### WORK TO COMPLETE
Would you retype, word for word, only the lines from the one holding "This screenshot has height=436, width=901." through the final line of the entries below, without the pictures?

*** Begin section ***

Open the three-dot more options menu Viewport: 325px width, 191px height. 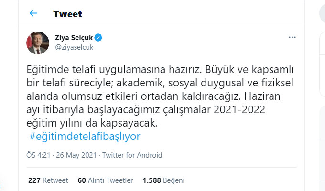click(x=292, y=37)

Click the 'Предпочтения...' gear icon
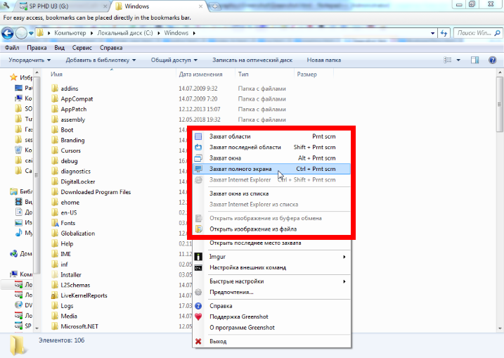click(198, 292)
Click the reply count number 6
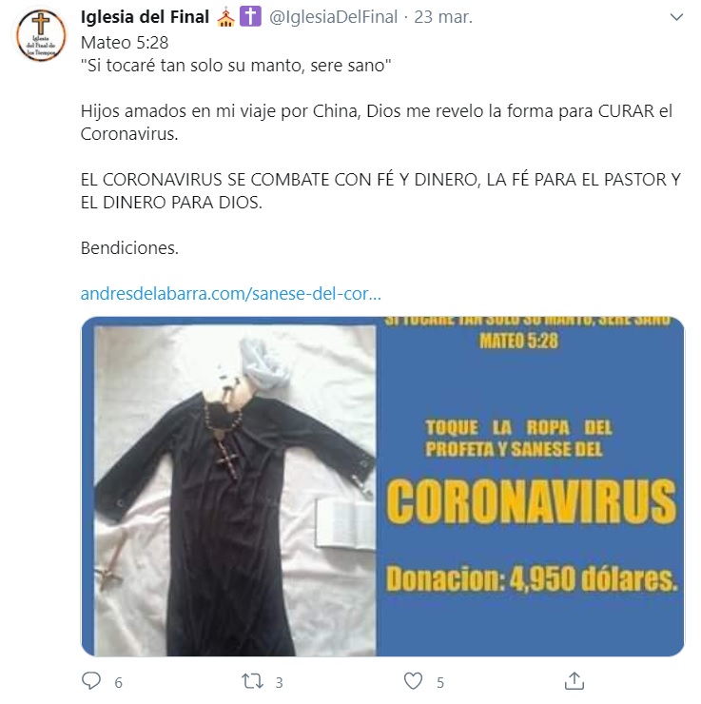This screenshot has height=704, width=701. pos(119,683)
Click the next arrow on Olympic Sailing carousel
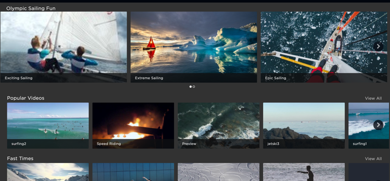 click(378, 46)
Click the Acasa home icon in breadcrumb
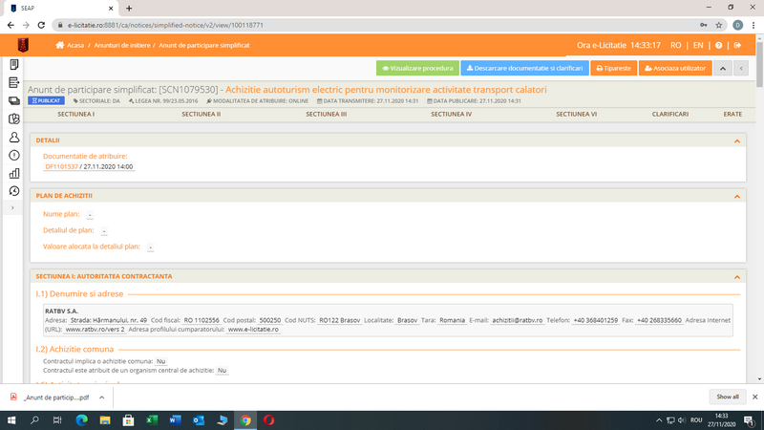The width and height of the screenshot is (764, 430). (60, 45)
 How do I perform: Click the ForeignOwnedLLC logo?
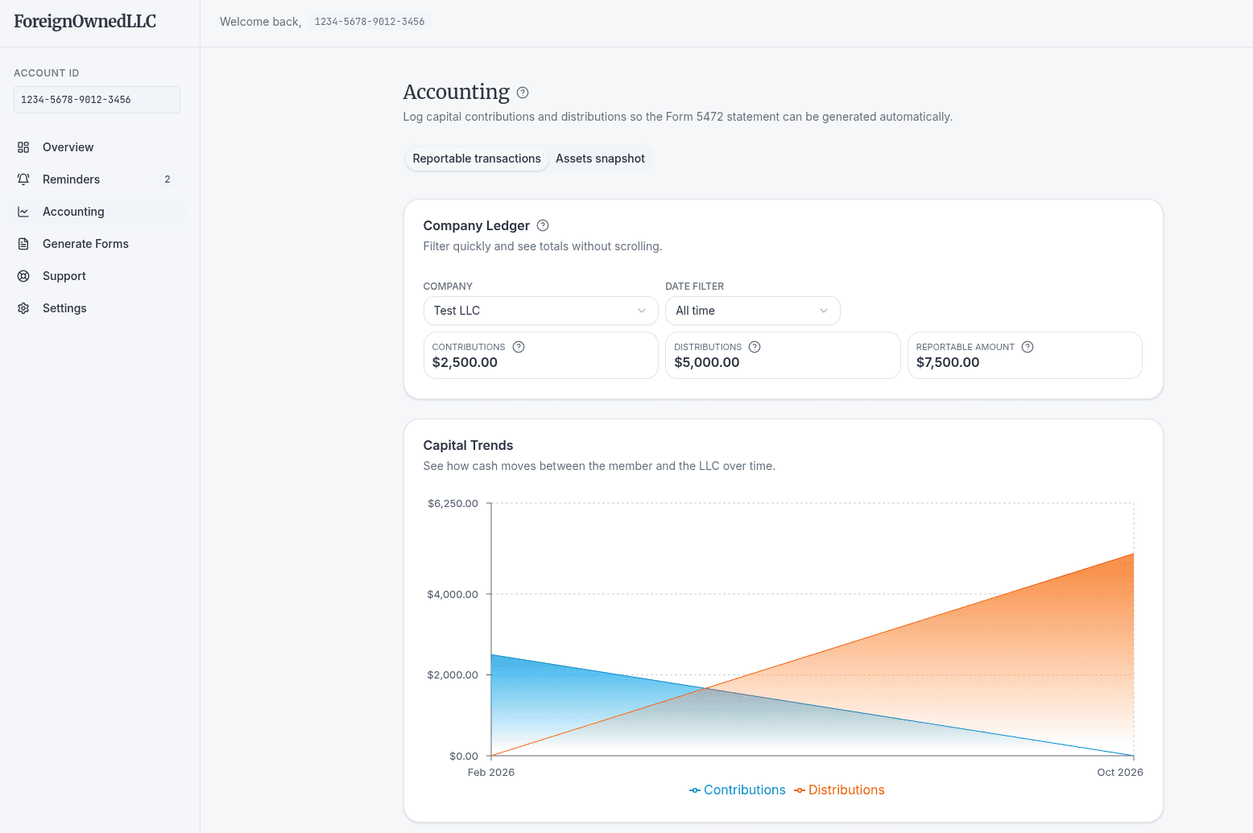pos(84,21)
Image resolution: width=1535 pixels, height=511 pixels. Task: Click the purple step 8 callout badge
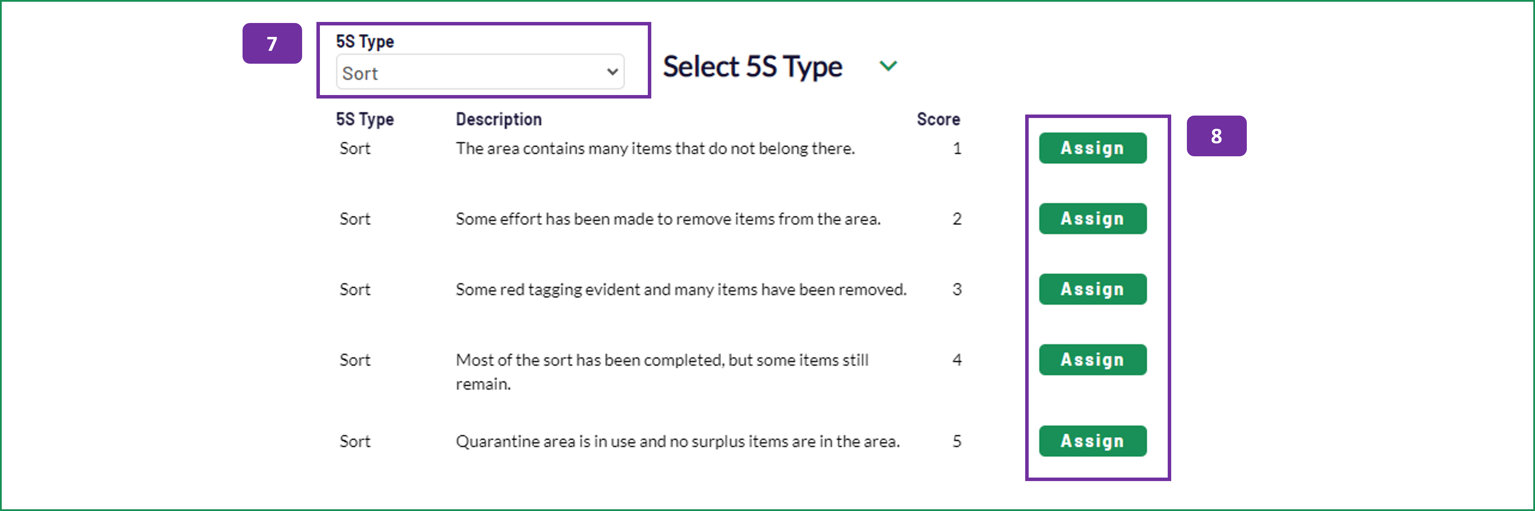(x=1216, y=136)

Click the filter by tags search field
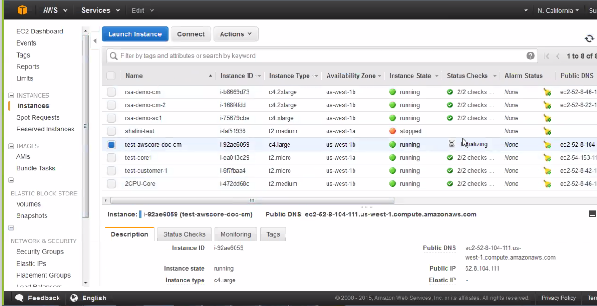pyautogui.click(x=321, y=56)

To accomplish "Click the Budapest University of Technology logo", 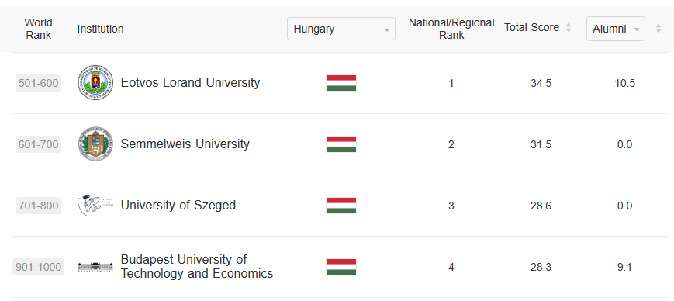I will coord(95,267).
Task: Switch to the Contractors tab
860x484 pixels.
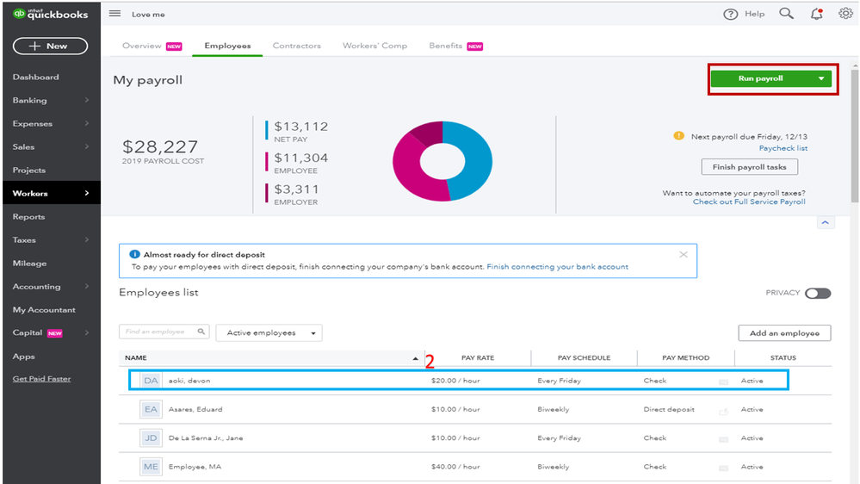Action: point(296,46)
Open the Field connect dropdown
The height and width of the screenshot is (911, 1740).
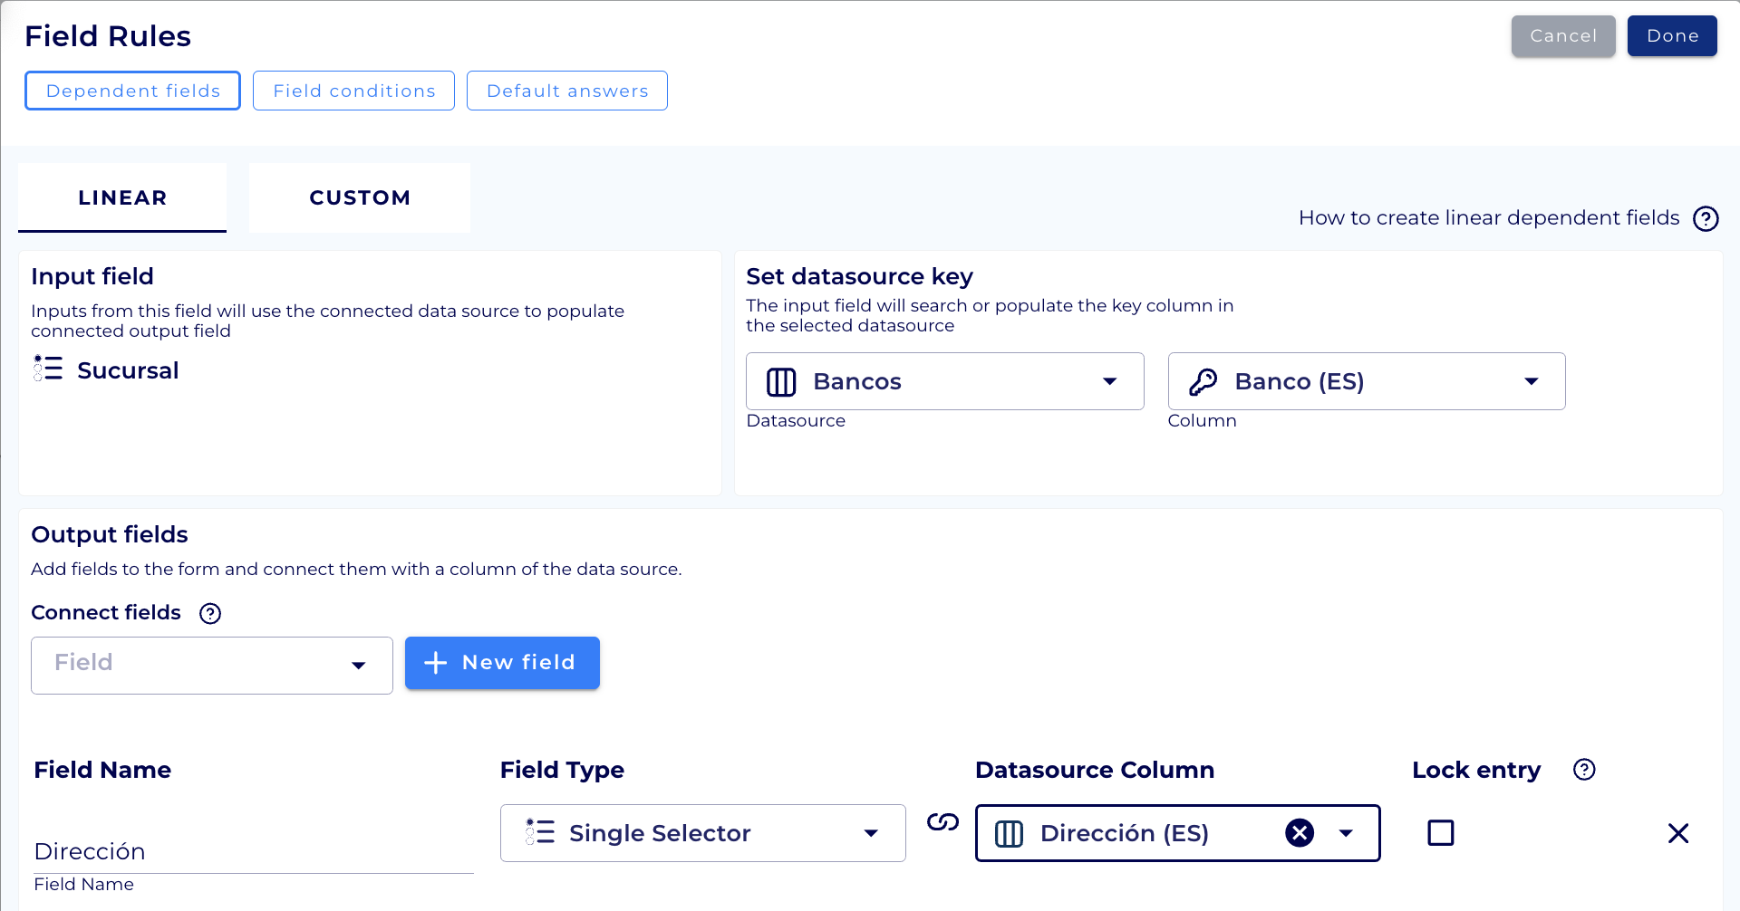tap(358, 666)
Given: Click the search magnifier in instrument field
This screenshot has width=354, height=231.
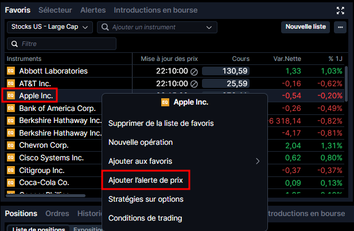Looking at the screenshot, I should coord(105,27).
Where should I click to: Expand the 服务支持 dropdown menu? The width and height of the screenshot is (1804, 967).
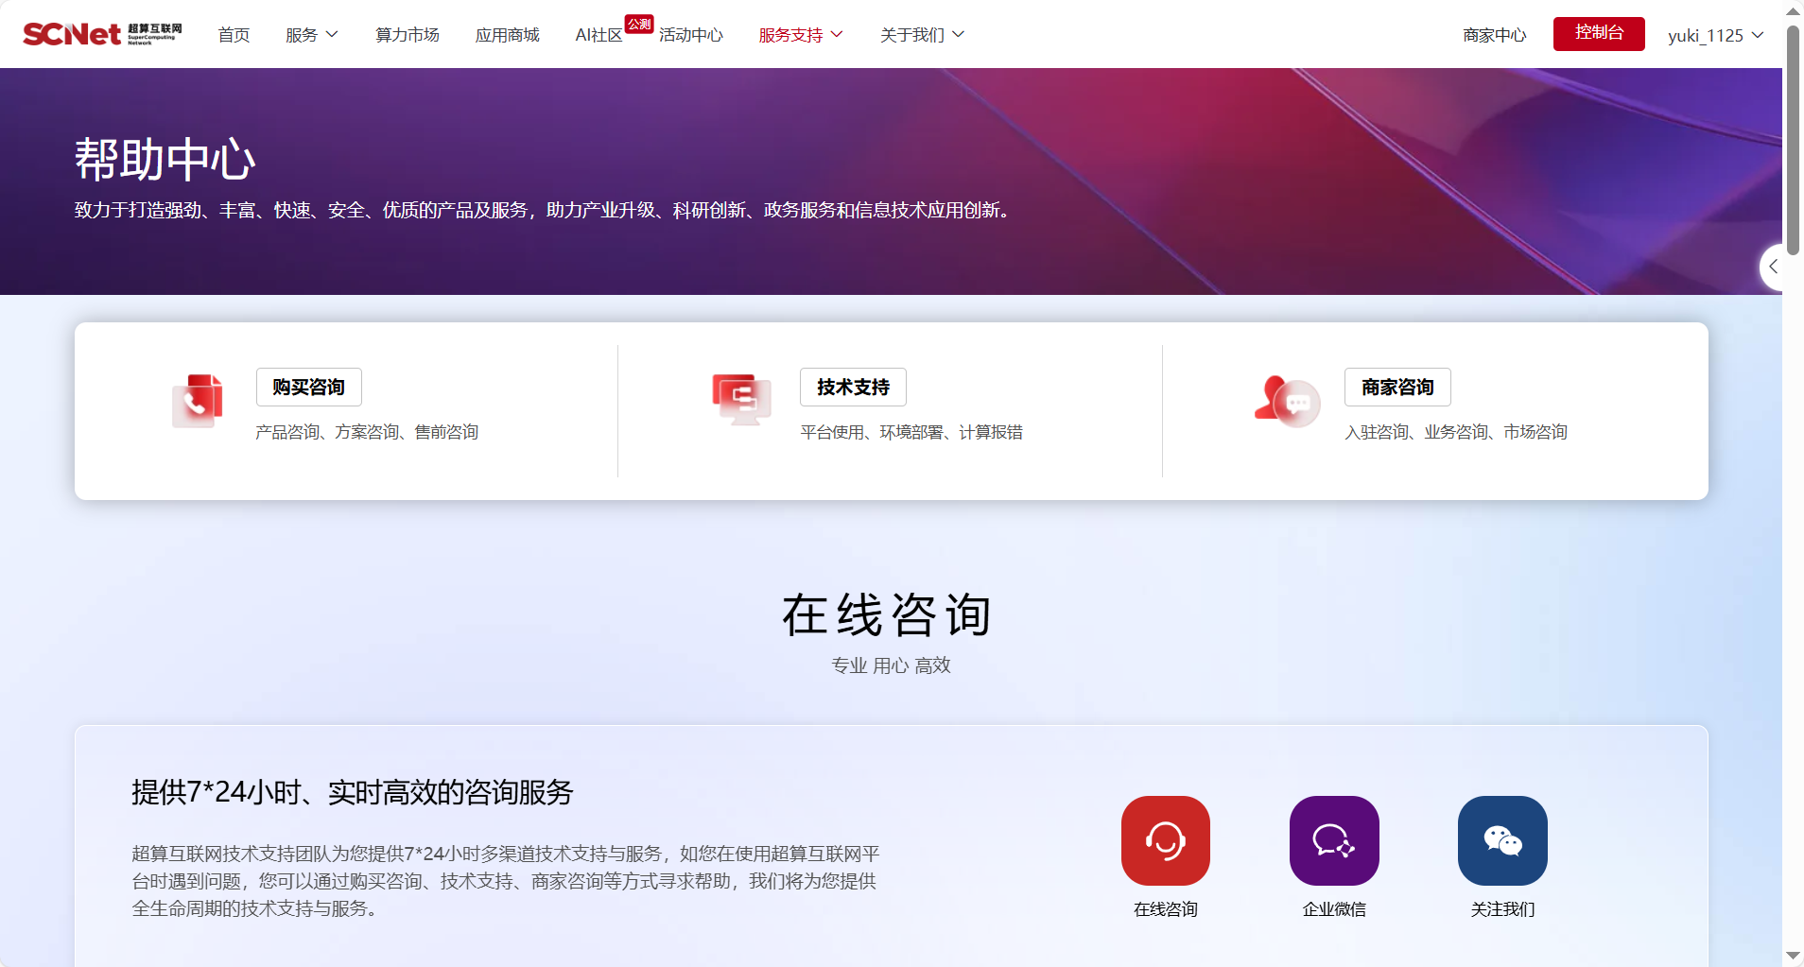800,35
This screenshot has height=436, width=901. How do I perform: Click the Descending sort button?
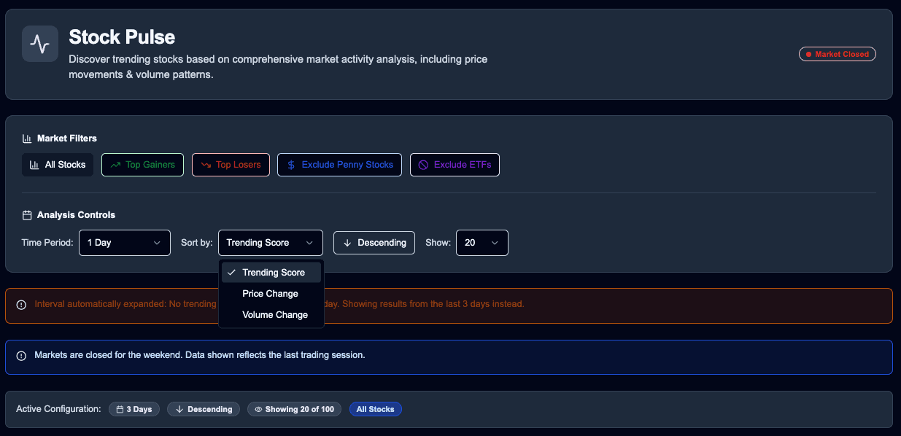tap(374, 242)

*** End section ***

### EXERCISE RESPONSE
This screenshot has height=436, width=901. How do I perform: Click the Descending sort button?
tap(374, 242)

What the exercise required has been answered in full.